Выбранный отрывок
########################################

Как я уже писал, меня поселили на первом этаже двенадцатиэтажного дома-башни в одном из новых окраинных районов Горького с несколько странным названием «Щербинки», очевидно унаследованным от когда-то находившейся здесь деревни.
В первые дни из каждого окна, на каждом углу я видел характерные фигуры в штатском. Это – кроме постоянно, днем и ночью, дежурящего в подъезде милиционера. В дальнейшем фигуры перестали маячить столь назойливо, за исключением «особых» случаев, вроде моего дня рождения. Но, конечно, это не значит, что штаты и «бдительность» следящих за мной людей уменьшились – время от времени они давали о себе знать. Сообщая мне о «режиме», Перелыгин сказал, что мне запрещено общаться с иностранцами и «преступными элементами». Очень скоро выяснилось, что КГБ трактует этот термин очень расширенно и, по существу, лишает меня возможности общаться вообще с кем-либо, кроме крайне ограниченного круга лиц. Беспрепятственно ко мне могут приезжать только моя жена, Руфь Григорьевна и мои дети. Посещения также были разрешены трем горьковчанам: Феликсу Красавину и его жене (но не сыну-школьнику) и Марку Ковнеру (о них я уже писал). Несомненно, что разрешения Феликсу и Марку были даны не «по слабости», а с ними были связаны определенные расчеты, оставшиеся им обоим и нам неизвестными – о них мы можем только догадываться. Каждого из них время от времени вызывали в КГБ «для беседы». Один из примеров возможных расчетов КГБ, быть может не главный. Жена Феликса Красавина – врач-терапевт. Обычно Феликс приходит без нее. Но два или три раза, когда у меня было ухудшение состояния сердца или тромбофлебит, Феликс приводил ее, чтобы она меня посмотрела.
Когда к президенту АН А. П. Александрову кто-то обратился с вопросом, почему Сахаров лишен медицинской помощи, Александров воскликнул:
– Почему лишен? Ведь его смотрит эта Майя.
На самом деле визиты Майи были чисто личными и эпизодическими и никак не могли заменить серьезной медицинской помощи. И вообще: откуда он знал про визиты жены Красавина, которую он так «запросто» называл по имени? Вопрос чисто риторический – несомненно, не без участия КГБ.

########################################

Исходные данные
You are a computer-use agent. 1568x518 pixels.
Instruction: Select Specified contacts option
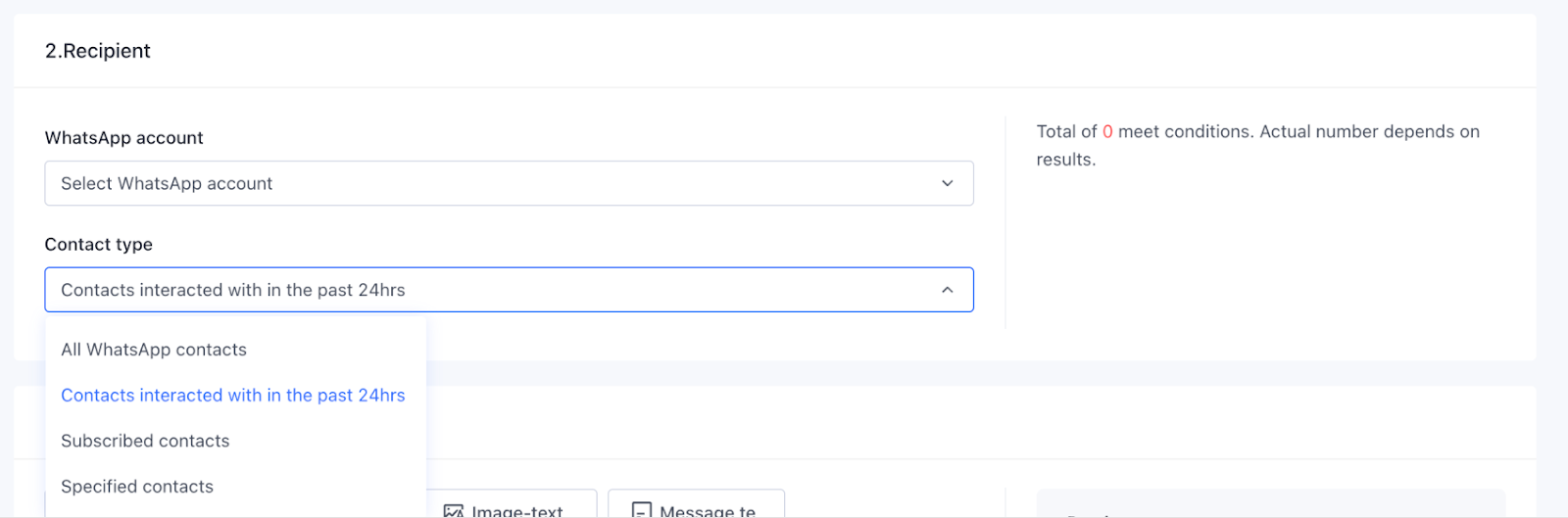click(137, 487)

########################################

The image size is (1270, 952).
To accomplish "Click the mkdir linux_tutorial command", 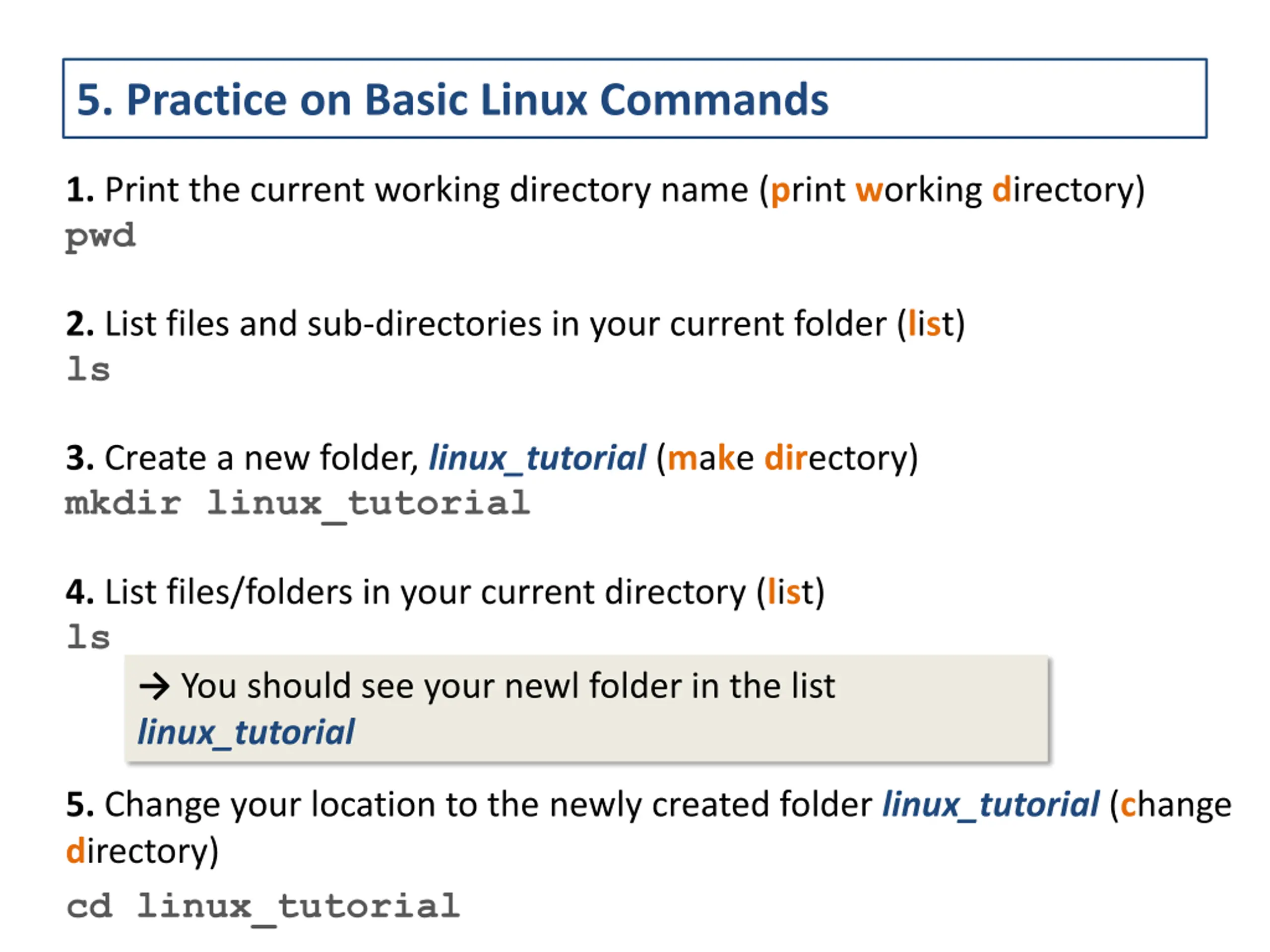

########################################

Какие трое горьковчан, по словам отрывка о жизни в Горьком, получили разрешение на посещения?

Феликс Красавин, его жена и Марк Ковнер.